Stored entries
===

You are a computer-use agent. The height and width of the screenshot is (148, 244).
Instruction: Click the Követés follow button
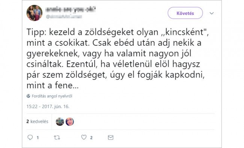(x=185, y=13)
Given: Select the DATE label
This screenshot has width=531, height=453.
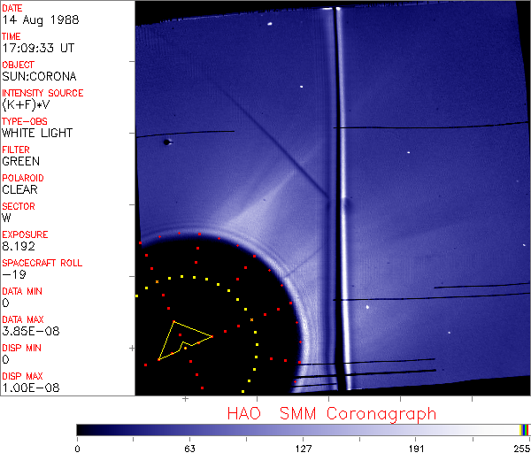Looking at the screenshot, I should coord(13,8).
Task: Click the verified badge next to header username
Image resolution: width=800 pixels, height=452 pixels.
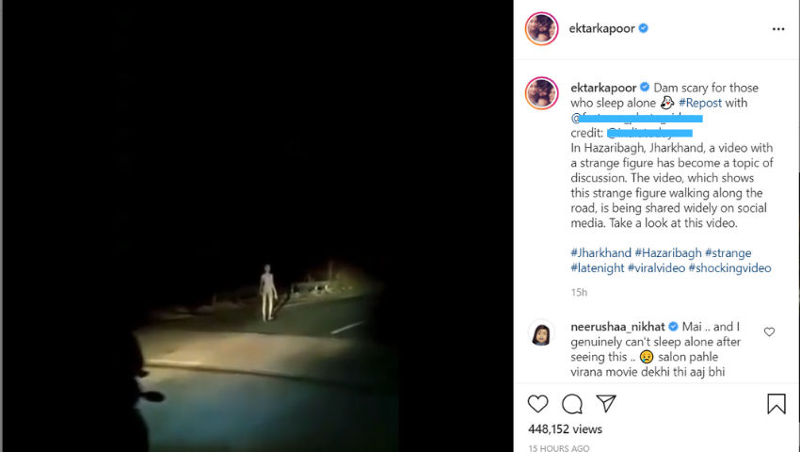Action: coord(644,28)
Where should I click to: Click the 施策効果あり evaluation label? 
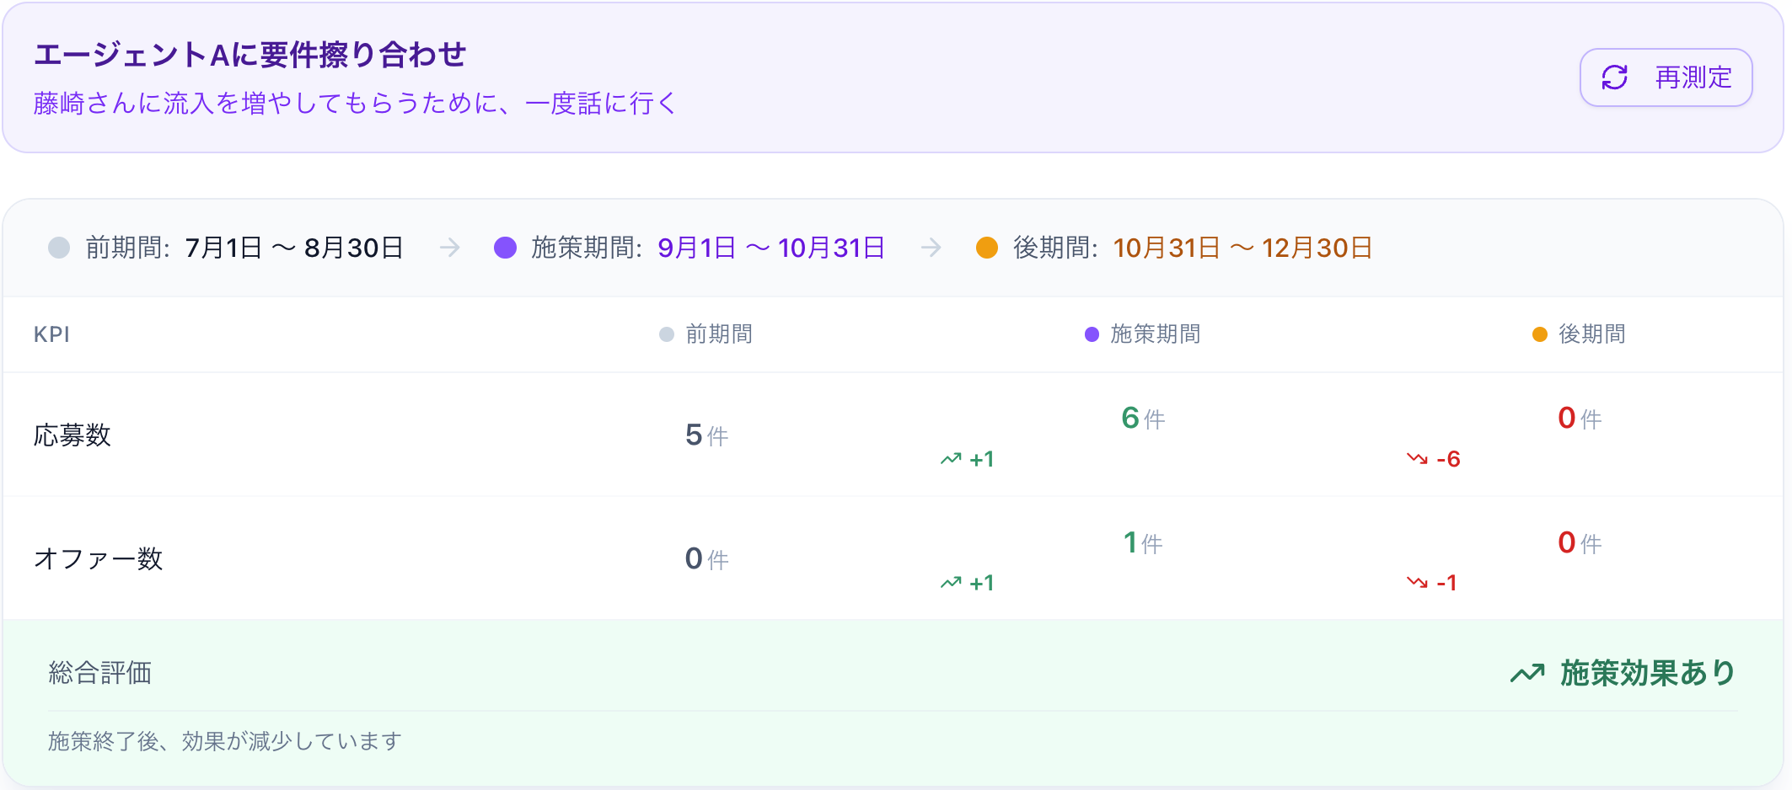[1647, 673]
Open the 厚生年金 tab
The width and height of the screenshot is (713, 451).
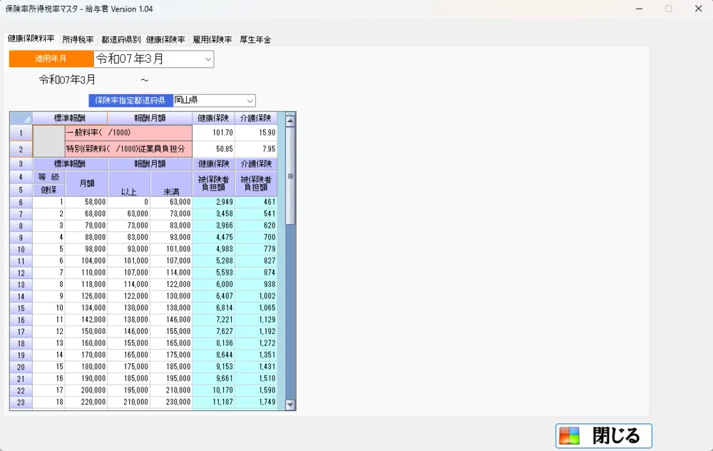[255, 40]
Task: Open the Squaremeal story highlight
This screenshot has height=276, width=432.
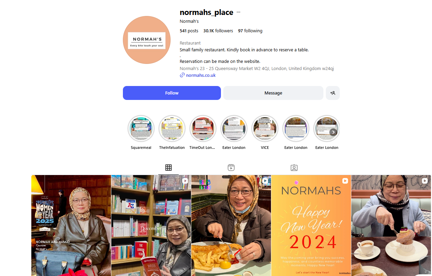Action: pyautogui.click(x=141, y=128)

===

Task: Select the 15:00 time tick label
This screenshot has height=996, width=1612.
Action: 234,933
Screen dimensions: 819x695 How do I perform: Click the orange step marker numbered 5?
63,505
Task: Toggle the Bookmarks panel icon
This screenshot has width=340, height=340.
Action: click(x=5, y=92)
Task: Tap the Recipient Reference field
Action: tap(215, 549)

===

### What this task involves
Copy each line from the data that features the string "Select".

### Solution to the problem
Given: Select the DATE label
Task: Select the 15:00 time tick label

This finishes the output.